SP 593687 - 38.38 miles from west Bridge Leicester.
Opened in 1814 Watford Locks are numbed 1 to 7 which confuses visitors to Foxton, where the lock numbers start at 8. (so how can there be 10 locks when the bottom lock is number 17?) the locks are laid out in a similar pattern to Foxton.
Watford Top Lock, No.7. Watford Locks consist of a single lock, a staircase of four, and two further single locks through which the canal falls a total of 56 feet. Lock 5 marks the drop below the 400 foot contour. In its development plans at the turn of the century, the
Grand Junction Canal Company first contemplated another incline at
Watford to match that at Foxton, but later decided to widen the locks, though the work was held in abeyance until the success of the Foxton experiment could be assessed.
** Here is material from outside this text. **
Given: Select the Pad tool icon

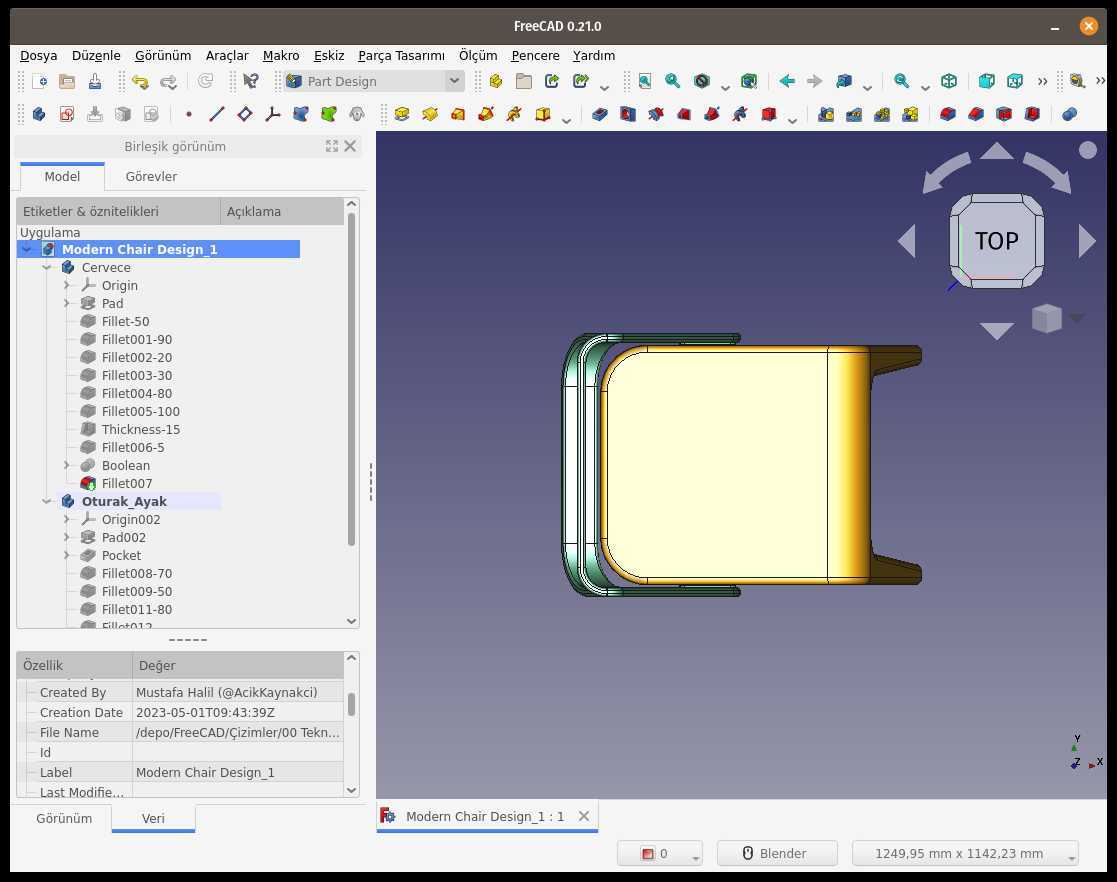Looking at the screenshot, I should 402,114.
Then in the winter of 1901/2 the locks were rebuilt in the narrow gauge. This considerable operation took a little over two months and "was carried out by the Northern District Maintenance Gang with extra assistance and at one time 160 men were engaged. Overtime was made both night and morning and at such time the works were lit by acetylene lamps" (T.W. Millner's notes). The cost was £5,545 of which £2,846 was for labour and £2,699 for materials (exclusive of Bulbourne charge for new gates and paddles). Then the new Grand Union Company proposed replacing the seven narrow locks with six wide ones, the middle two to be a riser. Mr Jack Seaton remembered the new route being pegged out across the field to the east of the spinney bordering the existing flight. He also recalled a wide beam dredger being taken round the flight on rollers to carry out the last major dredging programme on the summit. The towpath hedge below the bottom lock had to be removed and was replaced by iron railings.
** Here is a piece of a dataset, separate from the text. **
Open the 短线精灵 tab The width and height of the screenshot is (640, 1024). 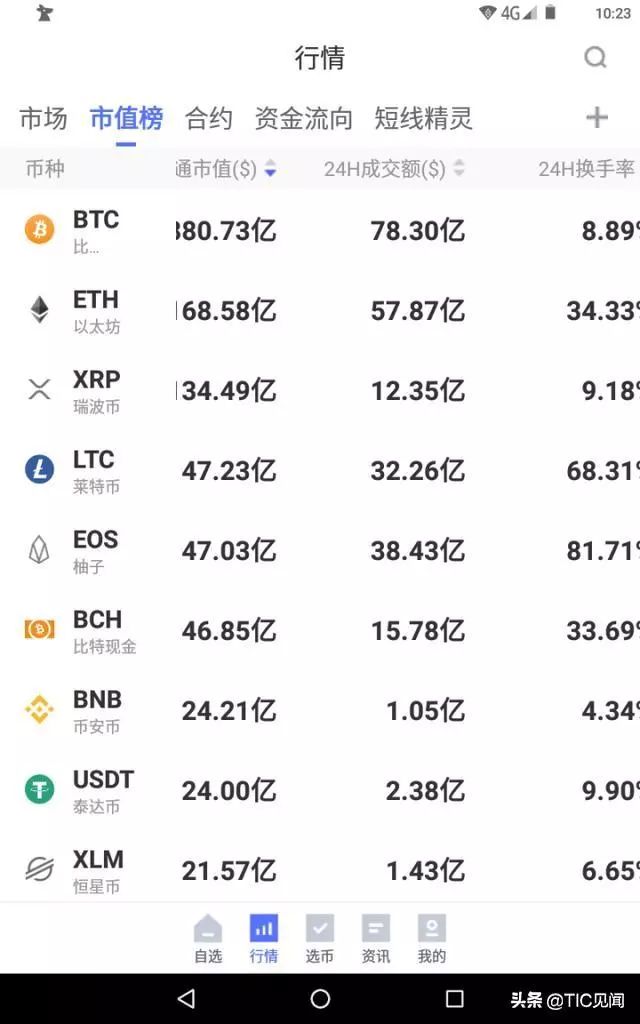(423, 118)
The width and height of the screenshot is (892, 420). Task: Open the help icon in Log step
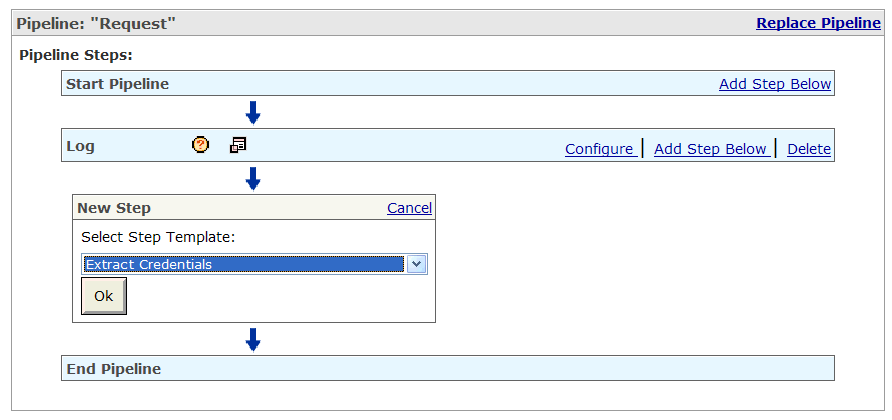click(x=200, y=145)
Mr William Seaton took over as lock keeper from Mr William Webb before the First War, and about 1935 was succeeded by his son, Mr Jack Seaton who lived there until his death in 1971.
Watford Bottom Lock No. 1. Watford feeder enters just below. The brick bridge at the tail of the lock, which replaced the original stone one in 1902, was reconstructed in 1976, when the pumping house was also installed.